It’s crystal clear by now that the US and Australian governments are not going to wake up tomorrow and realise that FATCA and CBT are unjust and discriminatory. It will take quite some time to get rid of CBT and move to RBT. The other night I was catching up on my long list of podcasts, and stumbled upon the latest edition of the Freakonomics Podcast – In Praise of Incrementalism. The podcast explores how an incremental approach worked for gay marriage, and the civil rights movement as well as how an incremental approach might be used for current issues such as #BlackLivesMatter. Listening to the podcast soon after reading a discussion about the civil rights movement in the American Expatriates Facebook group, started me thinking about our struggle to get our elected representatives to understand the injustice of FATCA and CBT. When it comes to fixing FATCA and CBT, a home run is unlikely. But each hit makes a run more likely. So while we have our eyes on the prize, we need to also aim for small victories that will eventually make a shift to RBT seem inevitable.
What does incremental look like?
Incremental is SLOW. It’s not exciting. But eventually it gets you there.
The incremental approach is most effective when the obvious, low-hanging fruit, is tackled first. I’ll suggest three potential baby steps that could get us on the road to victory – please add more in the comments.
Many of those claimed as US persons don’t identify as Americans at all. Perhaps they were born in the US, but their non-American parents took them home while they were still children. Or maybe they were born outside of the US with at least one US citizen parent.

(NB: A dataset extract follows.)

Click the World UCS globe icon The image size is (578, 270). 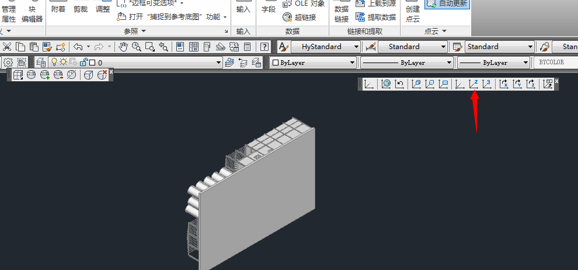[x=386, y=84]
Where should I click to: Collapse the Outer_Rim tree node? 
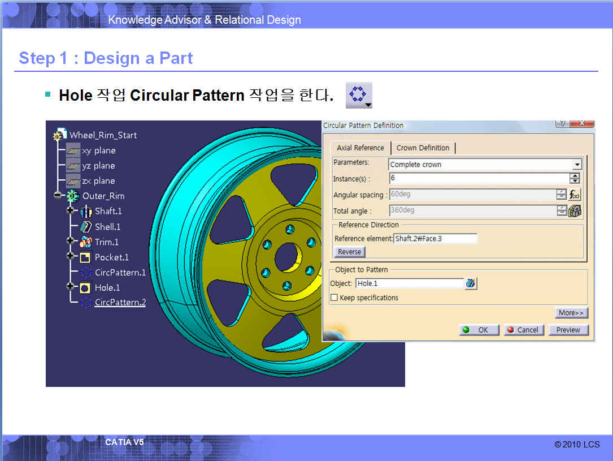click(x=58, y=196)
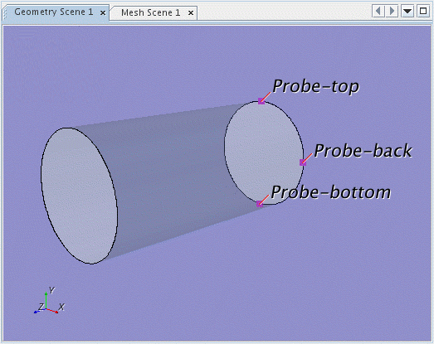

They may not even speak English. And now, if they admit their place of birth or parentage to their local bank, they are asked to fill out a W-9 so their account information can be sent to the IRS. What right does the US have to tax these people? The injustice is so obvious that President Obama has proposed an inadequate remedy in the 2016 and 2017 budget proposals. And recently there has been some push back against the US taxation of Accidental Americans in France.
Privacy/Transparency Last week’s post argued that US Persons should be automatically notified when their account information was reported to the IRS via the ATO. Implementing this type of reporting would be an acknowledgement that affected US Persons have a right to know who has their financial information. Again, this is a baby step towards overturning the massive privacy violations of FATCA. A comment in the Facebook group argues that privacy is just a distraction, and that we should, instead focus on more substantive problems with FATCA. However, once our governments admit that there are some privacy concerns with FATCA, it may be easier to get them to understand some of the bigger problems.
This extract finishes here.